Les habitats castraux, qui constituent une forme majeure de structuration de l’habitat dans le sud de notre pays, ont été étudiés dans le détail. Ils s’agit de groupements d’habitats très variés, mais qui sont systématiquement liés à un habitat castral, motte, château etc. Depuis les travaux de Pierre Toubert sur l’incastellamento du Latium, de nombreux castra ont été mis en évidence dans le Sud-Est. Dans le Sud-Ouest, une forme originale d’habitat castral, le castelnau, a été mis en évidence par Benoît Cursente. Les castelnaux, comme la majeure partie des habitats castraux, sont nés entre le XIe et le XIIIe siècle.
 
 

La législation ecclésiastique, à partir de la fin du Xe siècle, a progressivement imposé la sauvegarde d’un certain nombre de lieux relevant de sa juridiction, en particulier les églises et les cimetières, et par extension ses habitants. Cela a donné naissance a des formes originales d’habitat groupé :

Les sauvetés, étudiées en particulier dans le Toulousain (Charles Higounet) et dans le Comminges (Paul Ourliac), sont des habitats villageois dotés d’une charte de fondation octroyée par une autorité ecclésiastique (évêque, abbé…) et qui jouissent d’une protection de l’église, généralement matérialisée par des croix sur le terrain. Certains de ces habitats ont pu prendre des formes régulières.

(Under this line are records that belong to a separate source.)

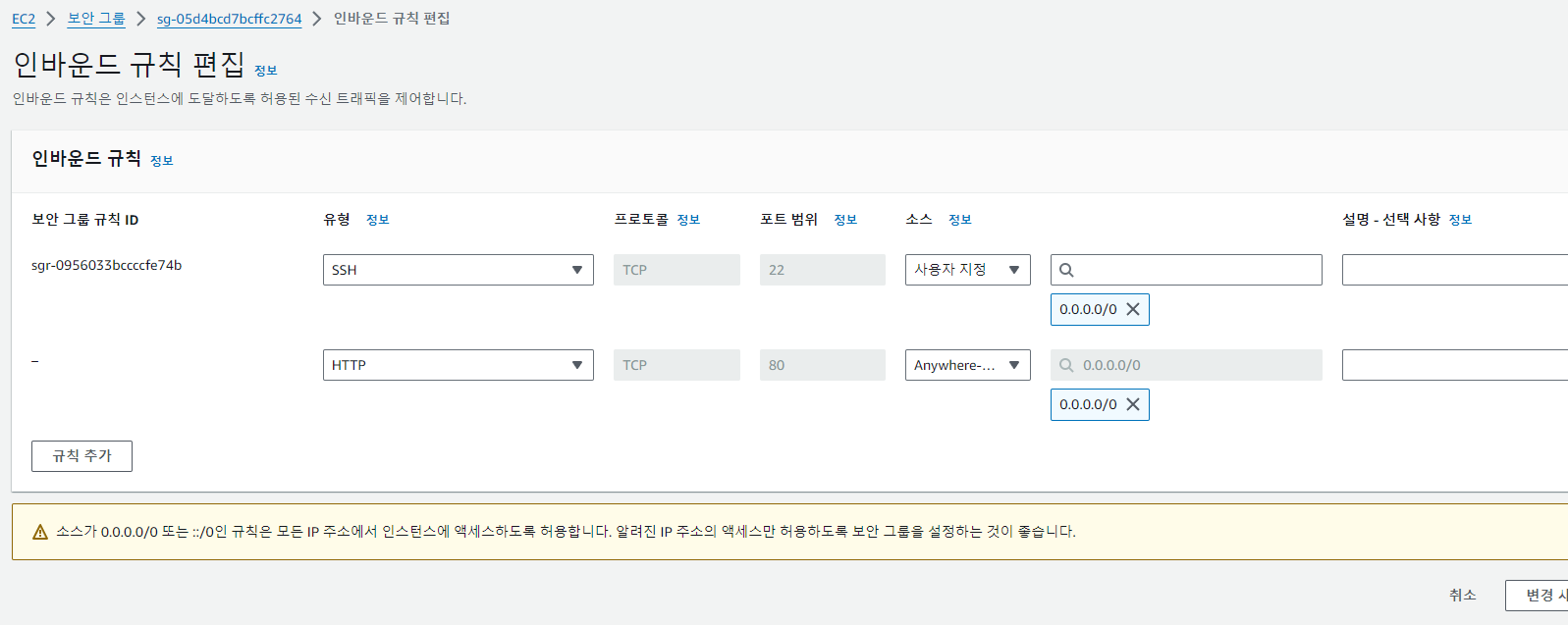Click search icon in SSH source field
The width and height of the screenshot is (1568, 625).
pos(1066,270)
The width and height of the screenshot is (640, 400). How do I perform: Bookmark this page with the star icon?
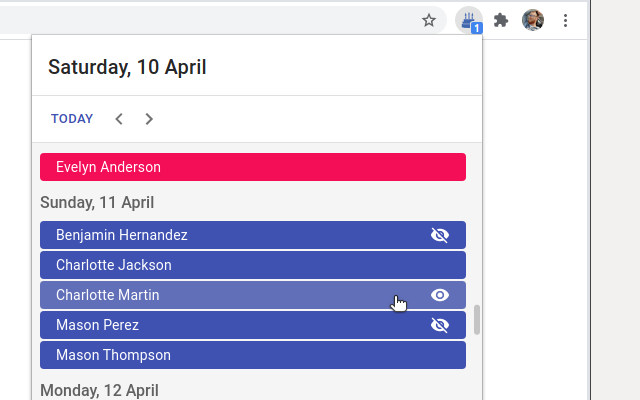pyautogui.click(x=429, y=20)
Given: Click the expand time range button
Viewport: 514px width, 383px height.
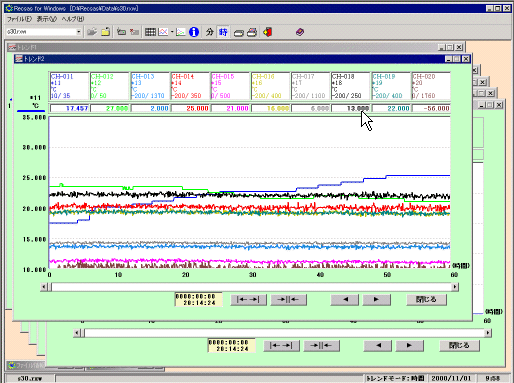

Les bourgs ecclésiaux sont une autre variante issue de la Paix de Dieu. Il s’agit d’habitats villageois groupés autour d’un bâtiment à vocation religieuse, église ou monastère. Très fréquents sont les enclos ecclésiaux, villages installés dans un périmètre autour de l’église qui correspond au cimetière, ce qui donne souvent une forme régulière circulaire au plan de ces villages. Ils sont actuellement étudiés dans le Languedoc par Dominique Baudreu, et Frédéric Guédon leur a consacré un DEA pour les Hautes-Pyrénées.
 
 

Les bourgs casalers sont une dernière variante d’habitat groupé récemment mise en lumière : il s’agit d’habitats groupés caractérisés par une forme peu ou pas régulière, comme le sont beaucoup de villages de montagne ou de piémont, dont la formation s’est effectuée à partir de quelques maisons importantes qui ont structuré l’espace physique et social autour d’elles. Certains d’entre eux ont été étudiés par Benoît Cursente (voir infra).
 
 
 
 

    Les premiers modèles de villages dispersés
C’est très récemment que quelques travaux ont commencé à étudier les formes d’habitat villageois non groupé. On peut citer à titre d’exemple le travail publié par Céline Doux pour le Périgord sous la direction de J.B. Marquette en 1997 (BSHAP t.CXXIV), qui prend pour base de recherche la délimitation des paroisses haut-médiévales, et qui pose quelques hypothèses sur le passage de l’habitat isolé à l’habitat villageois (rôle de la noblesse, de la paroisse…). On peut citer également la thèse d’habilitation de Benoît Cursente qui vient d’être publiée (Des maisons et des hommes, PUM 1998), et qui, prenant pour cellule d’habitat de base le casal (la “ maison-exploitation ” et ses “ terres ”), démontre qu’en Gascogne c’est ce casal qui reste jusqu’à la fin du moyen-âge parfois l’unité de fonctionnement de base pour la société et l’économie, pouvant ainsi s’affranchir des formes d’habitat groupé qui n’ont souvent que médiocrement réussi à rassembler la population.

 
 
 
 
    Des modèles massivement employés.
Ce rapide tour d’horizon nous a permis d’observer les différents modèles théoriques qui ont été mis en place et qui sont actuellement utilisés comme une véritable typologie ou grille d’analyse (sauf le casal, d’étude trop récente). Les maîtrises d’occupation du sol, par exemple, font massivement appel à ces grands types d’habitat pour étudier de petits territoires, de la taille d’un canton généralement.
Il faut remarquer que tous ces modèles ont été étudiés à partir d’une documentation écrite (chartes…), qui a été mise en corrélation avec des formes cadastrales sur le terrain. C’est à dire que le modèle est appliqué d’abord à partir du texte (une bastide est généralement identifiée d’abord par sa charte), puis accessoirement à partir du plan, qui est souvent régulier.

 
 
 
 
 
 
 
 

2- L'inadéquation partielle de cette typologie
 
 
 
 

    Un exemple de modèle inadéquat dans la documentation
La documentation écrite elle-même, qui a pourtant servi largement à la définition des modèles, présente nombre de difficultés non résolues. Nous prendrons pour exemple la bastide de Rabastens-de-Bigorre, parfait exemple de bastide à plan régulier, et bien documentée.
Deux séries de problèmes sont apparues à l’analyse de cette bastide :

 
 

1- Les censiers, en particulier celui de 1429 commandé par le comte Jean de Foix-Grailly, montrent que des habitants, en plus de leur place dans la bastide, possèdent d’autres habitats ailleurs dans le territoire de la bastide. 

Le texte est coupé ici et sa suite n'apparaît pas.